Vom mitleiden Mariä, D632

First line:
Als bei dem Kreuz Maria stand
composer
December 1818; first published in 1831 in volume 10 of the Nachlass
author of text

Edith Mathis (soprano), Graham Johnson (piano)
Recording details: October 1992
Rosslyn Hill Unitarian Chapel, Hampstead, London, United Kingdom
Produced by Martin Compton
Engineered by Tony Faulkner
Release date: June 1994
Total duration: 3 minutes 16 seconds
 

Other recordings available for download

The Songmakers' Almanac, Dame Ann Murray (mezzo-soprano), Graham Johnson (piano)

Reviews

‘What riches are to be found here in a recital that is, by any yardstick, a profoundly satisfying one … the musical marriage of the performers seems one made in heaven’ (Gramophone)

‘A delectable group of 24 songs written in 1817/18, including a high proportion of charmers’ (The Penguin Guide to Compact Discs)

‘A source of endless delight’ (Classic CD)
This is another of those Schubert songs with a sense of historical style which borders on pastiche, as much of a stylisation as the previous song on this disc, but inhabiting a different world of expression. The composer was reasonably well acquainted with what we now term 'early music'; a letter written to him by his brother Ferdinand tells us that Schubert played Bach fugues. He was easily able to write in a variety of 'old' styles (the Bachian Agnus Dei of the first Mass D105 for example) and certain song texts also prompted this response. Here, the austere three-part texture and the restless chromaticism suggest Passion music of another age. Schubert would have perhaps known the Gellert and Cramer settings of C P E Bach and it is the style of those religious odes for voice and piano which this setting brings to mind. Schubert's study of three-part counterpoint with Salieri stood him in good stead for a type of writing where the voice and each hand of the pianist form a trinity of intertwined equality.

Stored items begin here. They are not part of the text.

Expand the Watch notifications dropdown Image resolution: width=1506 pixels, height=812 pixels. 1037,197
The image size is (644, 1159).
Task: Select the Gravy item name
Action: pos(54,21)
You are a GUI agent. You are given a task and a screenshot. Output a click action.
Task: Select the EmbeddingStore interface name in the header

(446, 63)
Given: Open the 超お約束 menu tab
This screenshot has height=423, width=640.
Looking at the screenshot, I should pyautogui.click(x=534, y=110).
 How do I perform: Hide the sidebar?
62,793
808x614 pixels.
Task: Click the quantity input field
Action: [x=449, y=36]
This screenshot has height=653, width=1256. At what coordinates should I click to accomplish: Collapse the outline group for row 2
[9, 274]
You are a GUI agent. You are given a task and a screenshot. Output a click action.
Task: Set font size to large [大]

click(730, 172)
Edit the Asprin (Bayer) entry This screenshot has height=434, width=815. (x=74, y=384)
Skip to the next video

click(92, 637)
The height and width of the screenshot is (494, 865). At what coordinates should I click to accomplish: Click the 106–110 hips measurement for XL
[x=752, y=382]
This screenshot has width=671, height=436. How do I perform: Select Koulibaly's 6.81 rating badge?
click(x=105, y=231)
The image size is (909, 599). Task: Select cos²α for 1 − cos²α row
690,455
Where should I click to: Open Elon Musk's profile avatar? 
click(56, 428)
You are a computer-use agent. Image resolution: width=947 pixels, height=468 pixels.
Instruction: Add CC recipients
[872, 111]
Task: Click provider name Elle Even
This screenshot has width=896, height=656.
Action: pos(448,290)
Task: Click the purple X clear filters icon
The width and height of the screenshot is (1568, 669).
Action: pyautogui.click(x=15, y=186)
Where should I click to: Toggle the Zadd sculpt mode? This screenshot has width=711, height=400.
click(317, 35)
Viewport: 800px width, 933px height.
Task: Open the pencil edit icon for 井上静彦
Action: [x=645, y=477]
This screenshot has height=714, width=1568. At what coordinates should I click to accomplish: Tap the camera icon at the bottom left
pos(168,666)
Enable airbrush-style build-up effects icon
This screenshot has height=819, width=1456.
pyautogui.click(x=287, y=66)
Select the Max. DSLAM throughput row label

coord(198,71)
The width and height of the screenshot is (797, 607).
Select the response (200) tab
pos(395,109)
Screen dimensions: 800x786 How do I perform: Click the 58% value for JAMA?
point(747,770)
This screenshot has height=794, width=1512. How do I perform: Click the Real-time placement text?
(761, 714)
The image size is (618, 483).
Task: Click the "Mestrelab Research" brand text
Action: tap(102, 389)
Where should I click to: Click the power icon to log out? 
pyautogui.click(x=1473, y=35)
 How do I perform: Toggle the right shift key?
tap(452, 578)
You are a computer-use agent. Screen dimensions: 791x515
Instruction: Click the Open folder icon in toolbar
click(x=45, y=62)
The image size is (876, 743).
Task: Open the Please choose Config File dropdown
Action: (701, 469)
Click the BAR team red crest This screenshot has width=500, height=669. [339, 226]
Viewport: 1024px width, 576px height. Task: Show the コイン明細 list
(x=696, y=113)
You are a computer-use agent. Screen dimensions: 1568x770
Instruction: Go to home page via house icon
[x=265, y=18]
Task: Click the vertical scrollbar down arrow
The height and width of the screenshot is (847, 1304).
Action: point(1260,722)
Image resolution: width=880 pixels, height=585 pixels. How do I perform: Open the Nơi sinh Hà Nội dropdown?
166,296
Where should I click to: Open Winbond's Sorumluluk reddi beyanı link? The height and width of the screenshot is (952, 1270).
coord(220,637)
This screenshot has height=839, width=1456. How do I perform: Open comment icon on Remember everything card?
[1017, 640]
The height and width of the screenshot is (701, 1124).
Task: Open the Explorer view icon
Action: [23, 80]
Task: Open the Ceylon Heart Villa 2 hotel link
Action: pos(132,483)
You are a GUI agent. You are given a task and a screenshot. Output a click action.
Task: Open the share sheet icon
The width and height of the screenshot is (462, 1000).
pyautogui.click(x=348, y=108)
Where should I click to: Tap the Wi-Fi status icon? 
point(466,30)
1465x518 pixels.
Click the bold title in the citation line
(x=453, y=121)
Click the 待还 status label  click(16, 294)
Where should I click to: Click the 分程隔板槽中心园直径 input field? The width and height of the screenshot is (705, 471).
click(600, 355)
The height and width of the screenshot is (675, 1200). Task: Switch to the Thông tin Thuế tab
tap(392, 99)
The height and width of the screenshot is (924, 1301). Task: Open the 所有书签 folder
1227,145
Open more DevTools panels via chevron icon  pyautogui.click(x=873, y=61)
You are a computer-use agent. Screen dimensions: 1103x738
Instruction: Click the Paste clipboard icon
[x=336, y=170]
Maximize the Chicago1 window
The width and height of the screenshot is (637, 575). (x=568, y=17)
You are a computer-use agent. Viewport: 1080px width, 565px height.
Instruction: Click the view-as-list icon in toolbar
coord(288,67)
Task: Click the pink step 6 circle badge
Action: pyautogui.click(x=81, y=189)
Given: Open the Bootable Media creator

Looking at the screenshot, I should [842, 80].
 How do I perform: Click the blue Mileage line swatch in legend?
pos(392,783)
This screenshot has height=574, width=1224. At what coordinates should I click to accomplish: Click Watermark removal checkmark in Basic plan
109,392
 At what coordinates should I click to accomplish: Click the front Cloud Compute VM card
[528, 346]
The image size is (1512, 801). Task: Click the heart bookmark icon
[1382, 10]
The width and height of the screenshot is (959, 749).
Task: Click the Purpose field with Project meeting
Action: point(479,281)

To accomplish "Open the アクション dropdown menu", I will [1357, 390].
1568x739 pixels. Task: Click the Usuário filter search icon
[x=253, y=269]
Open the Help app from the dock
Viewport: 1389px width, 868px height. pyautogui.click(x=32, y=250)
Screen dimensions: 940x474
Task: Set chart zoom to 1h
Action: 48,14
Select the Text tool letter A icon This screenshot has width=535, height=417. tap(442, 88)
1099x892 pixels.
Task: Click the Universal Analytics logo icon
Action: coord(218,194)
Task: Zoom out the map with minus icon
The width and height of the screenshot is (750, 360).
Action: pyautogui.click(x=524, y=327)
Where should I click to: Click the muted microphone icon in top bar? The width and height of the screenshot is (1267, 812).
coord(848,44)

We do not know for certain whether Schubert met Friedrich Schlegel, who had lived in Vienna since 1809, but it seems probable that from the end of 1818 the composer was drawn into his circle via Franz von Bruchmann. That Schubert went though a phase of great enthusiasm for Schlegel's poetry in the following two years suggests something of a personal connection. Schlegel was a Roman Catholic convert whose viewpoint on religion was very different from that, for example, of Schubert's father. The oppressive link between Church and State seems to have been at the root of the composer's distaste for organised religion, but in Schlegel the composer found a poet whose religious feelings were deployed in an astonishingly wide and liberal philosophical context. Schlegel's words here encourage a moving musical response to the human tragedy of the crucifixion and a mother's grief. The self-imposed hieratic austerity of the 'old' music still allows for the inner glow of Schubertian compassion.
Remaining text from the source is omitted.